On venait tout juste de passer le second portique de sécurité quand la sirène se déclencha. Brett se tourna vers moi, les yeux écarquillés. Tout le monde à la Fondation apprenait dès son arrivée ce que cette alarme impliquait et la procédure à suivre, mais en réalité, personne ne savait comment réagir. Si vous aviez demandé à un chercheur à quoi ressemblerait un XK, il vous aurait certainement parlé d'une brèche de confinement gigantesque se propageant de site en site malgré le rinçage nucléaire, ou de l'évasion d'un SCP incroyablement destructeur (pour ma part j'étais persuadé que tôt ou tard un des mecs de Montauk finirait par craquer), mais même le plus pessimiste n'avait jamais vraiment imaginé que les anomalies seraient toutes libérées en même temps sur toute la planète.
Il y eut des cris, un grand fracas, des gens qui commençaient à courir dans tous les sens. Brett fit bondir le véhicule en avant, une main sur le volant, l’autre me tendant son téléphone. J'hésitai une seconde, puis le saisis. De l’autre côté, une voix paniquée demandait ce qui se passait. C'est vrai, sa femme est hors-site, pensai-je. Je m’efforçais de maintenir l'appareil près de la bouche de mon collègue, tandis qu'il donnait des instructions tout en conduisant. Il termina avec un "Je t'aime" puis me fit signe de raccrocher. Durant ces deux minutes, nous avions parcouru une bonne partie de la distance qui nous séparait du bunker, mais n'étions toujours pas tirés d'affaire.

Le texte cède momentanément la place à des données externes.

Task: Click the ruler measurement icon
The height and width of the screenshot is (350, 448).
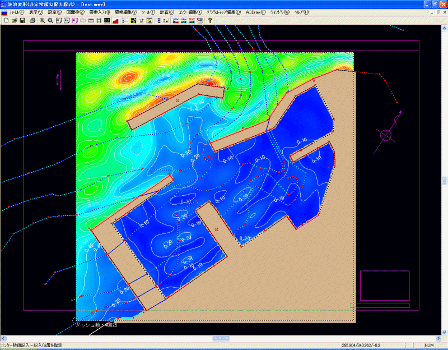Action: (91, 20)
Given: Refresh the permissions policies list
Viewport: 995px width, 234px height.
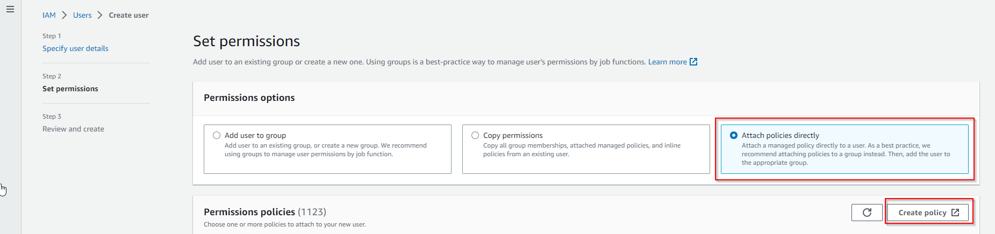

Une violente explosion retentit plus loin, puis une deuxième. Un mur s'écroula sur la route, nous forçant à faire demi-tour en vitesse. Et les gens continuaient de courir en hurlant tandis que je dressais mentalement un inventaire des anomalies les plus susceptibles de sortir avant que nous ayons atteint le bunker. Beaucoup trop.
Alors que je regardais le chaos dehors, Brett jura, freinant brusquement, mais c'était trop tard : au détour d’une intersection, une bestiole grande comme un bus défonça la gauche de la voiture et l'envoya valdinguer dans les airs. Le véhicule fit un ou deux tonneaux avant de venir s'écraser sur un mur. Le pare-brise vola en éclats et ma tête cogna violemment contre la portière. Je m'évanouis.
Je repris connaissance la tête en bas, encore attaché à mon siège. Je fis un effort considérable pour tourner la tête vers Brett, mais à la place de son siège, il n'y avait plus qu'un énorme trou sanglant.
Mon épaule droite m’élançait terriblement, ma tête semblait sur le point d’exploser et j’avais de nombreuses coupures un peu partout. Un goût de sang m'emplissait la bouche… mon sang… Je songeai un instant aux charges enterrées puis me résolus : impossible d’atteindre le bunker dans cet état. À travers le voile noir qui troublait peu à peu ma vision, je continuais à entendre les cris de paniques, d'agonie et les explosions.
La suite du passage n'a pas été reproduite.